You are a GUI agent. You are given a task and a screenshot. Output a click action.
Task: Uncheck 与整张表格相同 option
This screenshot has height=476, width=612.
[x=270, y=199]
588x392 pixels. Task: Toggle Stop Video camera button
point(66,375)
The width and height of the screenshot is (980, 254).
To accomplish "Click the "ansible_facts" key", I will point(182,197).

---

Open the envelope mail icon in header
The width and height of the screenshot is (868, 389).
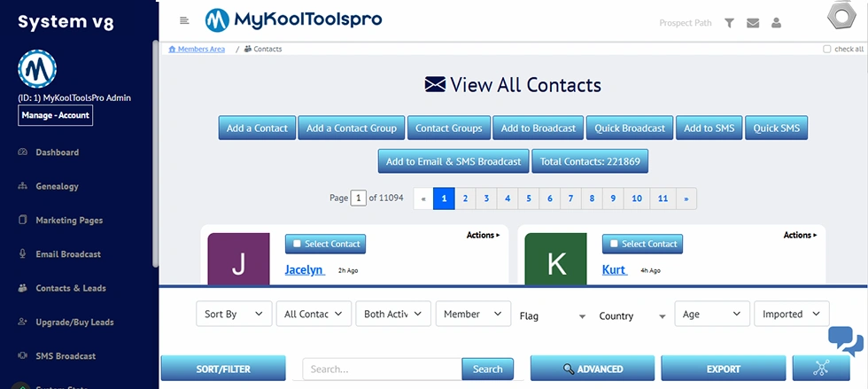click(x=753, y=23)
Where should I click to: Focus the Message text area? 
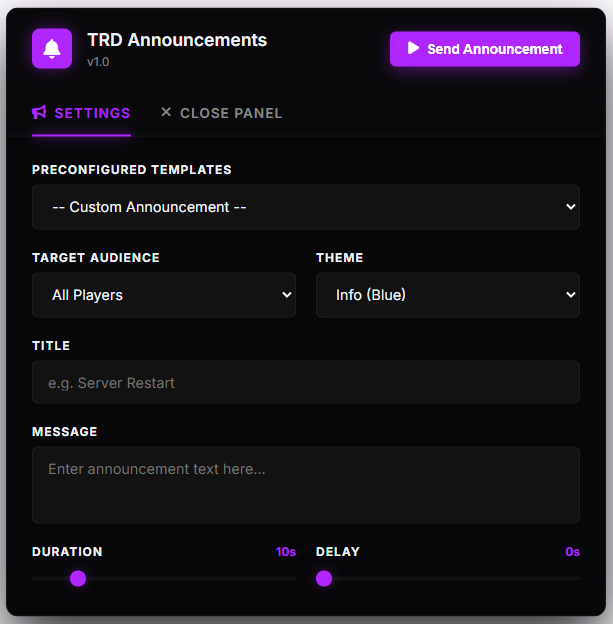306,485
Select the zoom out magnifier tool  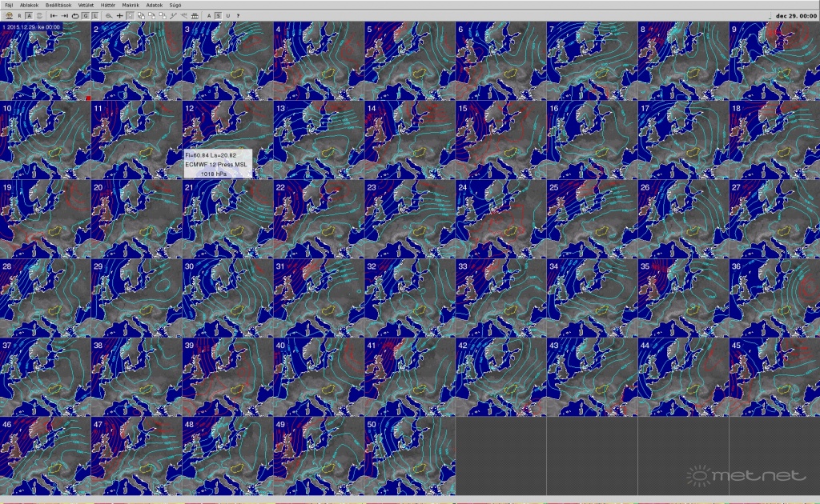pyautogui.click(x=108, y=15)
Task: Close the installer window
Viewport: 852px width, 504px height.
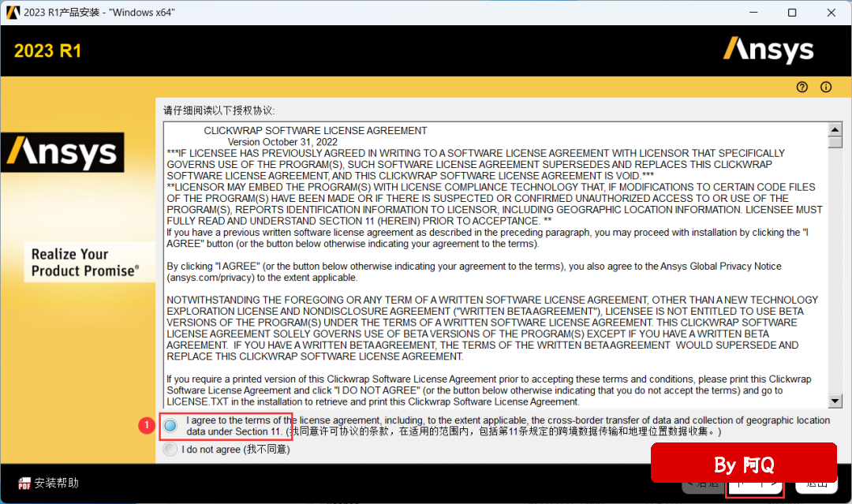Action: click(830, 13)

---

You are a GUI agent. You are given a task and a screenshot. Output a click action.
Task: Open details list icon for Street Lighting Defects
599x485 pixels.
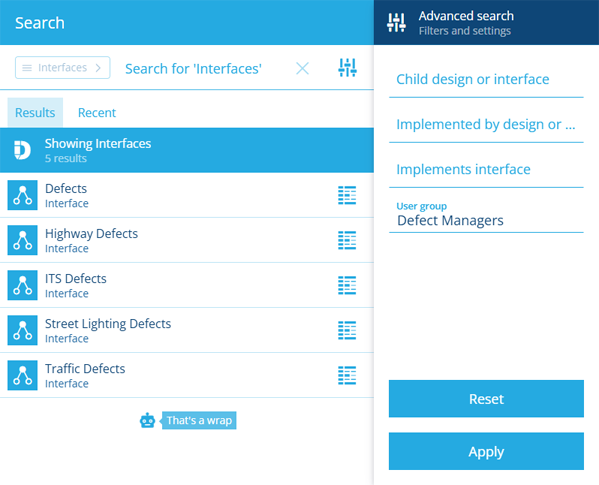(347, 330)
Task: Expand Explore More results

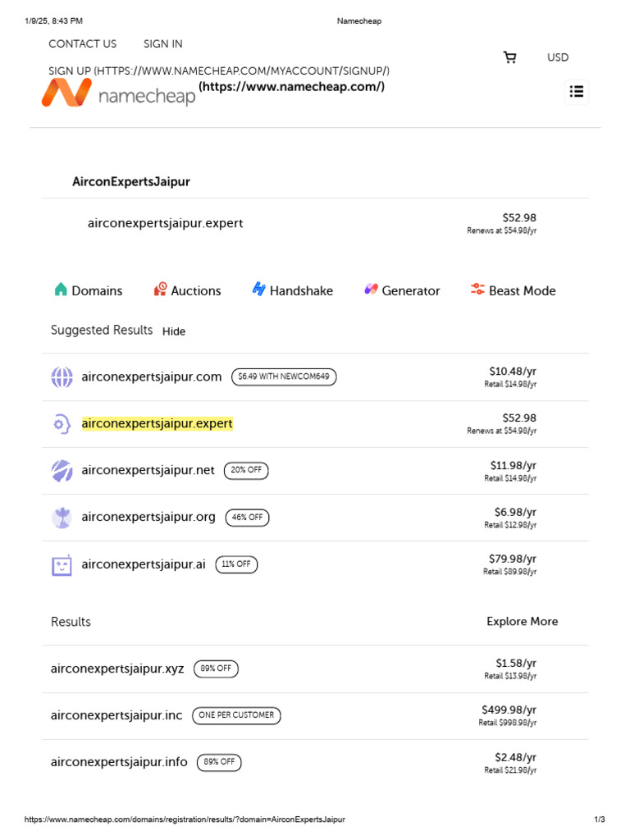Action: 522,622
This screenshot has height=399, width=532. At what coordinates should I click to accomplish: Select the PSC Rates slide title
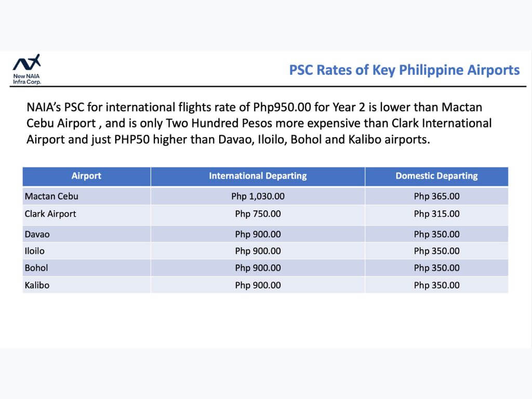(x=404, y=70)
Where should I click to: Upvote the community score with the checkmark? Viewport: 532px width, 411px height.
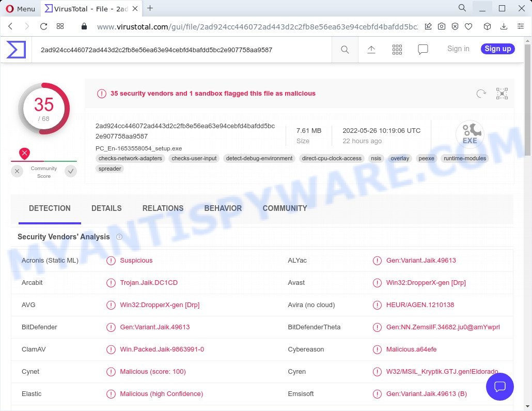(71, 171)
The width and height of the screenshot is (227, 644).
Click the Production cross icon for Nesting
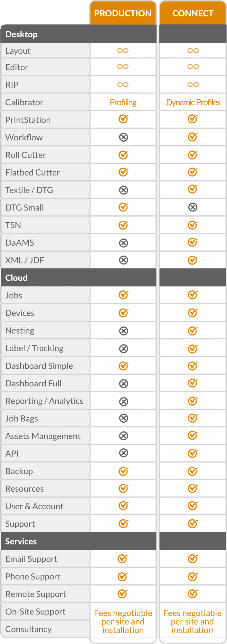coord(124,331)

---

• What is expected: Show me each line of the listing above with "Open" in it.

• Final answer:
Open the envelope mail icon in header
Task: Open details list icon for Street Lighting Defects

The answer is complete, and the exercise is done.